Źródło »
·····

• Gość odsłony: 47215

    Ubrania z Turcji

    Pewnie mnie wyśmiejecie, ale co tam! Otóż mama przywiozła mi z wakacji w Turcji skórzaną torebkę z logo Gucci i top z wszystkimi metkami Roberto Cavalli. W pierwszej chwili pomyślałam: podróbki, ale przy drugim i trzecim spojrzeniu zaczęłam się zastanawiać, bo torebka jest uszyta prześlicznie- bez żadnych przeszyć, czy wystających nitek, z pięknej gatunkowo skóry, a top jak najbardziej w stylu Cavalli i też uszyty baardzo porządnie (żadnych "pomyłek" w nazwie firmy typu Abibdas ani innych tego typu wpadek) No i zastanawiam się, czy Turcy są tak świetnie wyspecjalizowani w podróbkach, czy szyją ciuchy na zamówienie światowych marek?? Bo polskie firmy, jak np Ravel tez maja w zwyczaju zc ciuchy w Chinach. s kolei dostałam w prezencie sweterek z targu za grosze, który potem znalazłam (identyczny!) w orsay za większą kasę :)

·····

Zapisane dane »

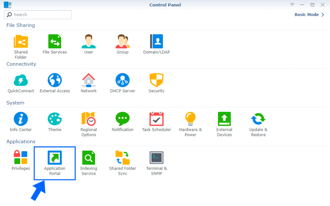Open Terminal & SNMP settings
This screenshot has width=330, height=206.
tap(156, 158)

·····

Zadanie 1 » Co według wpisu o ubraniach z Turcji mama autorki przywiozła jej z wakacji?
Zadanie 2 » Dopisz dalszy ciąg wpisu o ubraniach z Turcji, zaczynając od miejsca po jego ostatnim zdaniu.

Oczekiwana odpowiedź 1 » Skórzaną torebkę z logo Gucci i top ze wszystkimi metkami Roberto Cavalli.

Oczekiwana odpowiedź 2 »
    Odpowiedzi (10)
    Ostatnia odpowiedź: 2009-12-07, 14:15:55
    Kategoria: Moda
Odpowiedz na pytanie
Zamknij Dodaj odpowiedź
Gość 2009-12-03 o godz. 01:37
0

Turcja itp to oczywiście podróby ale niby gdzie szyją ciuchy Chanel itp...? w biurach na Manhatanie? lol

Odpowiedz
migotka76 2009-11-30 o godz. 21:41
0

Kiedyś Polacy jeździli do Turcji po kożuchy... Tak mi się skojarzyło a propos wyrobów skórzanych w Turcji.
"Powszechnie rozwinięte rzemiosło: dywany, biżuteria, wyroby metalowe, ceramika, wyroby skórzane. " (cyt. Wikipedia)
"Zwierzęta hodowane na terenie Turcji to: krowy, konie, kozy, osły i owce, jak również wielbłądy i bawoły." (cyt. Wikipedia).
To tłumaczy kwestie podróbek dobnych do oryginałów.

A Bułgaria... kiedyś podobno Polacy jeździli na wycieczki do Bułgarii i handlowali tam okularami słonecznymi :)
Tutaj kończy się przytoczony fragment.